Warung Bebas

Saturday, 17 September 2011

Elegi Purnama #6

"Selamat pagi Runny". Rengga.
"Pagih.. ". Emotikon senyum di belakangnya.
"Aku boleh nggak denger suaramu?".
"Eh penasaran banget ya,tenang aja,aku belum ganti kelamin. Suaranya pasti perempuan".
"Ahahaha".
"Sebentaaaar aja, dua menit deeeh" bujuknya.


"Neng, atuh diminum tehnya ya. Kalo mau sarapan ada di meja makan" , Ibu Ningrum melongok ke kamar sebelum berangkat ke pasar. Aku mengalihkan pandangan dari balik laptop dan berdiri, "iya Ibu, makasih ya".


"Lo balik nanti aja ya Run, ntar sore baru pulang. Gw mau curhat", Ningrum menaruh blackberry di samping tempat tidur dan membetulkan letak bantalnya. "Pasti tentang Dika kan?", aku masih membenamkan diri dengan laptop. "Kenapa lagi?" Lanjutku.

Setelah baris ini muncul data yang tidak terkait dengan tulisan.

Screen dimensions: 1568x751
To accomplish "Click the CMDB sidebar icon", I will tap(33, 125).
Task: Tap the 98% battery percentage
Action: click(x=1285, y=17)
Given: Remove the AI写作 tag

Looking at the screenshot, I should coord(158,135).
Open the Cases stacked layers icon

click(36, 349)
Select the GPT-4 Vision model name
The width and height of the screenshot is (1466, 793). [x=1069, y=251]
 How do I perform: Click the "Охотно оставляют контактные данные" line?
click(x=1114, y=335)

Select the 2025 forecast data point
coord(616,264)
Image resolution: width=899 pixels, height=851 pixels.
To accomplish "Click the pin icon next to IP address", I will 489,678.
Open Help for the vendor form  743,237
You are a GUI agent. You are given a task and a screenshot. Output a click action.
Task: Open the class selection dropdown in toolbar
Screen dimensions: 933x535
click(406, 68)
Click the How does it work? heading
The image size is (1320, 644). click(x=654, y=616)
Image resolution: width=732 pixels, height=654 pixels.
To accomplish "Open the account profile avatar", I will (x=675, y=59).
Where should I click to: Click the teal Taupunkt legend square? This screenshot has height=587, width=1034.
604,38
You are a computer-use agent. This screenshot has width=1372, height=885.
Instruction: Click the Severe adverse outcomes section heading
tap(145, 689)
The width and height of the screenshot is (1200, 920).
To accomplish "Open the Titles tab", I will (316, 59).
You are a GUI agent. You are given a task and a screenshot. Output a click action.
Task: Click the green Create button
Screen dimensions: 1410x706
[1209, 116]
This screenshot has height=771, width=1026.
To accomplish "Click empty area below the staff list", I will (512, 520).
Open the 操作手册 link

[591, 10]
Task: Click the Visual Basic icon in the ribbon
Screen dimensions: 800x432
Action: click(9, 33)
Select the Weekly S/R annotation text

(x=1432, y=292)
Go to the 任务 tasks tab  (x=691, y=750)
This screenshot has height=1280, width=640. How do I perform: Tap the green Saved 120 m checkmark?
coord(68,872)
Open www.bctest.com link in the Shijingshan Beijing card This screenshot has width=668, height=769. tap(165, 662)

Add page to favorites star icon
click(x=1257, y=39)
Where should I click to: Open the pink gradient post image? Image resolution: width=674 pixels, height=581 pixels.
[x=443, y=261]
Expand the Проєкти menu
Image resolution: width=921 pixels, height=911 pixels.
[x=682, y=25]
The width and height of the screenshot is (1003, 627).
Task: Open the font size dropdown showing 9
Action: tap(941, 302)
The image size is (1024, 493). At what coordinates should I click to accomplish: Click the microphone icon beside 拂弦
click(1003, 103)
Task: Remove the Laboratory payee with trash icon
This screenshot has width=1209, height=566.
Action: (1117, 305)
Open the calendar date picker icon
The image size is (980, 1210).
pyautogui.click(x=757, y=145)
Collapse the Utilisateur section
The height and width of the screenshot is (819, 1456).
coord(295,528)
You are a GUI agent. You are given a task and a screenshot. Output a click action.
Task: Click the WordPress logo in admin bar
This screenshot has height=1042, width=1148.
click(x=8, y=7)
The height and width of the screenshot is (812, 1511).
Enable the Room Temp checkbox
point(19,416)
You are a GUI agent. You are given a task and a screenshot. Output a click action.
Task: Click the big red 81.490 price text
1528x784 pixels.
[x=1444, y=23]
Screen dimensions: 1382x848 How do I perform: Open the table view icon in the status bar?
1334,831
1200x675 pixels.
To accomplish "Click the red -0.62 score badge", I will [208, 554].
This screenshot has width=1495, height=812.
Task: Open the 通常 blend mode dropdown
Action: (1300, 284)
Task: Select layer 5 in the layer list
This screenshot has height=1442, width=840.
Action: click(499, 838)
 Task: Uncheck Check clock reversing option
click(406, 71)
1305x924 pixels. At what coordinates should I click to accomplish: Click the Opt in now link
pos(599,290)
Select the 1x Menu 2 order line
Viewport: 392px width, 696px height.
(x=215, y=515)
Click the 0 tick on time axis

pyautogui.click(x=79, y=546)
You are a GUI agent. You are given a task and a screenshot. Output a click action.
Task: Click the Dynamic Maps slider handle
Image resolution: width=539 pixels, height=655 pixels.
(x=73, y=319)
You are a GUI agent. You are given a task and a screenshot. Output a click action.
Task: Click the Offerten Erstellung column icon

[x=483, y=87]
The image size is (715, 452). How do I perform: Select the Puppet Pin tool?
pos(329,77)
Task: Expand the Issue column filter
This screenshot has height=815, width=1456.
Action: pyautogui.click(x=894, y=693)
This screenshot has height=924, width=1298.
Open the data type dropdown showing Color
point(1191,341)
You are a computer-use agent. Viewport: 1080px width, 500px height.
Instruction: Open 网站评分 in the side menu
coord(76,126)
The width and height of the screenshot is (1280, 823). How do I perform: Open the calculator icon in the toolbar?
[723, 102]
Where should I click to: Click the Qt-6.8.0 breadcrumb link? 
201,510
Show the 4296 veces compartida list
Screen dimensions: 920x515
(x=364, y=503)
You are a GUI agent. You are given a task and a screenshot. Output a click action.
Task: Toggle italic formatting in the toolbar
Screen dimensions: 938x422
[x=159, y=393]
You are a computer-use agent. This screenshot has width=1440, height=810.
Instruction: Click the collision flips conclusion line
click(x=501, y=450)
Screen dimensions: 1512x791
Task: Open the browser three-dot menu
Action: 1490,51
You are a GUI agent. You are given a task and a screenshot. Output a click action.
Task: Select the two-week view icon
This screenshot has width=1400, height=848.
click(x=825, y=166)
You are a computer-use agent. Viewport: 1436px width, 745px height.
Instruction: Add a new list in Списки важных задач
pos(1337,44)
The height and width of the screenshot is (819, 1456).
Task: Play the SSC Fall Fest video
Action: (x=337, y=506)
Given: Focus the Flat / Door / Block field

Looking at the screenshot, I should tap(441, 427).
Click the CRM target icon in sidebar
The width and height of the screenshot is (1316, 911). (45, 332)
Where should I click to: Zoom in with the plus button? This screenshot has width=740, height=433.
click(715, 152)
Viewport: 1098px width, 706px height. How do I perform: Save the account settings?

Ningrum dengan Dika adalah pasangan bertahun-tahun awet sepanjang masa, begitu kusebut. Baru tahun lalu mereka bertunangan. Dika bekerja di Bali dan Ningrum menetap di Bogor. Enam bulan sekali mereka bertemu. Sementara Ningrum hanya memacari Dika dari tahun ke tahun, aku mungkin sudah menggenapkan kedua tangan untuk bilangan mantan kekasih. Tak ada salahnya kan memilih, perempuan juga punya hak. Jika dalam prosesnya harus membuatku berkali-kali jatuh dan mencinta, buatku pasti akan ada hasilnya nanti. Menemukan orang yang betul-betul tepat sampai kukatakan " He's the one!". Dan oh baiklah aku mengaku, sebenarnya tak begitu mengenakkan berganti-ganti pacar dalam waktu singkat.


Ah, ini dia rupanya masalah Ningrum masih sama seperti kemarin. Ayahnya tak begitu menyukai Dika. Hanya karena keluarganya adalah keluarga angkatan darat. Sangat aneh dan rancu alasan yang dimiliki Ayah Ningrum. Tak suka, itu saja.


"Gw pusing jadinya Run, Ayah gak bisa sepenuhnya menyukai Dika. Padahal dia udah punya semua, kita tinggal nikah aja. Cinta kita juga kuat" terangnya panjang lebar.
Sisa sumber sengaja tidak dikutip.